Some quarters have wrongly labelled the indigenous people of Tanah Melayu as immigrants as immigrants because they came from various parts of the Southeast Asian mainland and the archipelago.
EVER so often the question of “pendatang” (immigrant) crops up. The latest one is the hue and cry over the claim of Indians being the earliest immigrants in the Malay peninsula, before the Malays, by Human Resources Minister M. Kulasegaran.
He cited the archaeological site at Bujang Valley as proof of their early existence. In actual fact, even before the Indian traders set foot in the Malay peninsula, the land had already been settled eons ago by the proto (aboriginal) and deutro (ethnic) Malays as the original indigenous people, who were animists (they believed that all natural things, such as plants, animals, rocks, and thunder, have spirits and can influence human events).
The Indian influence in Southeast Asia, which began around the beginning of the Christian era, was the result of Indian traders who introduced their culture and religion. They interacted with the local community through trade and cultural activities. It was seasonal and transient in nature and there was no permanent Indian settlement.
This was the case with the “indianised” kingdoms of Funan, Langkasuka, Sri Vijaya and Majapahit, which were not Indian but indigenous kingdoms that had acculturated the Hindu culture and religion into their animistic belief as the Hindu pantheon ran parallel to the many animistic spirits.
Islam came to Southeast Asia through Perlak and Pasai between the 12th and 13th centuries. The indigenous Hinduize states were Islamised before the faith spread to the Malay peninsula and other parts of the Malay Archipelago.
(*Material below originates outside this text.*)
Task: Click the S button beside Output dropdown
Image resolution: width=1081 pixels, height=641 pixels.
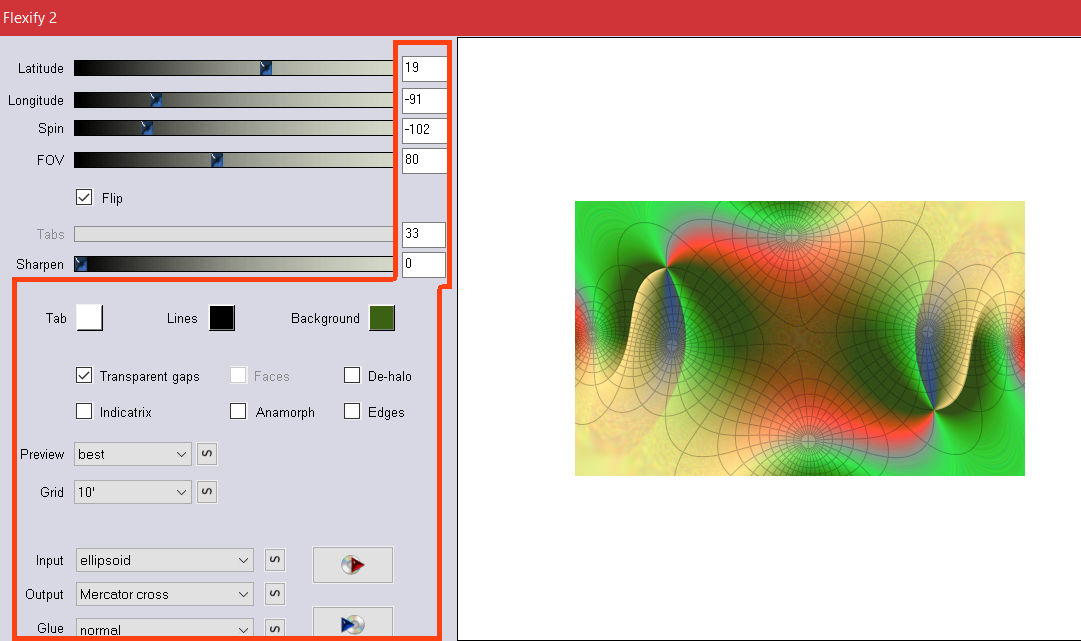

From time immemorial, the Malays were the indigenous people of Tanah Melayu. Some have wrongly labelled them as immigrants because they came from various parts of the Southeast Asian mainland and the archipelago. But this is not so as they were within the enclave of the Old Malay world which encompassed most of the Asean region. And they had settled here before the Christian era.
There was no territorial delineations within the Malay world enabling the Malays who were seafarers to freely move (merantau) within the region. And indigenous Malay kingdoms successfully sprang out at various locations in the Malay world.
The notable ones were Funan, Sri Vijaya, Majapahit, Melaka, Langkasuka, Rhiau-Lingga, Suluk and Brunei, that established the shifting focal points of Malay supremacy within the Malay world.
From the time of the Melaka sultanate all the courts and their people in the current geographical configuration of Malaysia, such as Kedah, Kelantan, Terengganu, Kedah, Perak, Selangor,
Johor, Pahang, Negri Sembi-
lan, Brunei and Suluk were Malays from different parts of the Old Malay world.
They were Bugis, Javanese, Minangkabau, Thai, Banjar, Suluk, Brunei, Bajau, Iban, Kadazan, Dusun, Semang, Senoi, Negrito. Thus we cannot label them pendatang or immigrants. They are the indigenous people of the land.
It was the colonial powers such as the Dutch, British, Spanish and Americans who carved out the territory of the Malay world and usurped the powers of the indigenous people to serve their political and economic interests.
Thus the indigenous people who used to move freely in the region were separated into various political groupings restricting their movements in what used to be their common land, the Malay land. John Russell Denyes, in his book titled Malaysia (1919), referred to this land as encompassing the Malay peninsula, the islands of Sumatra, Java, Borneo, Celebes, Timor, the Moluccas, New Guinea and a thousand other islands. He said Malaysia got its name from the Malay people who live there.
Jules Dumont d’Urville, a French explorer, mentioned Malaysia in his writings in 1826 as Malay land with reference to the suffix sia, which means land in Greek. The actual influx of Indian and Chinese immigrants was
the result of the British colonial policies that began with the establishment of the East India Company on Penang island in 1786. Subsequently they established the Straits Settlements and encroached on the Malay states emplacing British advisers and residents in the courts of the sultans and rajas.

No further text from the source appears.